While the rest of the passengers decide to find a way to get off the ship, Maura and Eyk try to find Henry’s office. Their search leads them to Daniel’s memory, from where they move on to the memories of other passengers until they eventually end up in Maura’s. Here, they are confronted by Sebastian, who knew about everything all along. When Eyk attacks him, he pushes a button on his remote and Eyk falls to the ground. It looks like he is unconscious, maybe even dead, but he is none. Sebastian simply turns off his simulation, which means Eyk won’t wake up until the next one. He is not dead, he is simply in a temporary coma until he is woken up to go through the same loop all over again.
Following this, Maura is taken to Henry, where she discovers that Elliot is not on her side anymore. Henry showed Elliot that it was Maura who created the simulation and trapped all of them in it. Now, Elliot just wants out of it, however, his plan to wake up using his mother’s key is foiled because Daniel changes the code just in time. As the simulation is destroyed, we find Maura waking up with her memories in Elliot’s playroom. Her son, on the other hand, suffers the same fate as the rest of the passengers.
In his memory, Elliot discovers that his mother injected him with the thing that wiped his memories. Just like everyone else, he is in a simulation too, which means that when the simulation ends, this version of him disintegrates as well. He will now wake up when the next simulation is activated, but in the real world, Elliot does not exist.
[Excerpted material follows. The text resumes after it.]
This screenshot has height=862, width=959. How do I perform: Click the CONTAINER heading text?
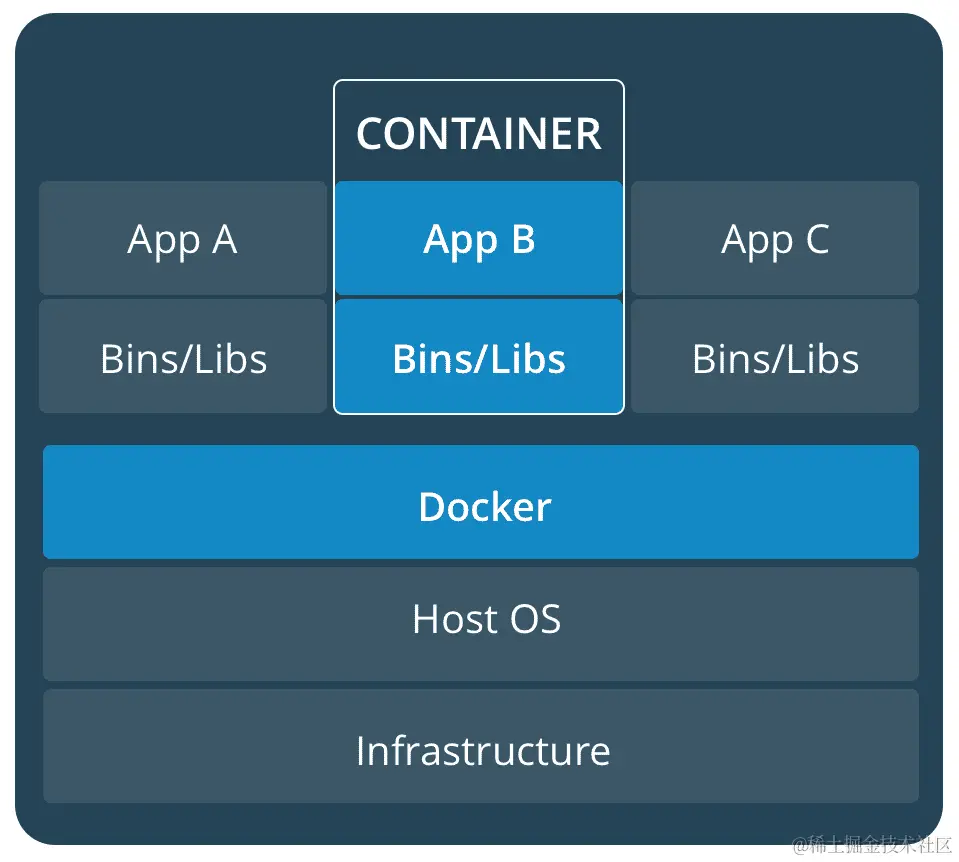[479, 133]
While it is true that Daniel and Maura had a son, it is also revealed that Elliot was terminally ill. Maura created the simulation to be with her son, but there are hints throughout the show that reveal that Elliot died before that could happen.
The fact that Maura willingly lets go of her memory to “forget the pain” is the biggest clue. As confirmation, we have Elliot’s grave. In the real world, he is buried underneath it, which is why, in the simulation, his playroom shows up in the same place. In a scene, we discover that this is the same spot where Elliot and Maura spent a picnic together, where he found Alfred the bug, and then, as advised by his mother, he let it go free. The place holds sentimental importance to Maura, which is why it makes sense that she buried her son there. So, while Elliot still shows up in the simulation, where he could’ve been written in as just another code, he is dead in the real world.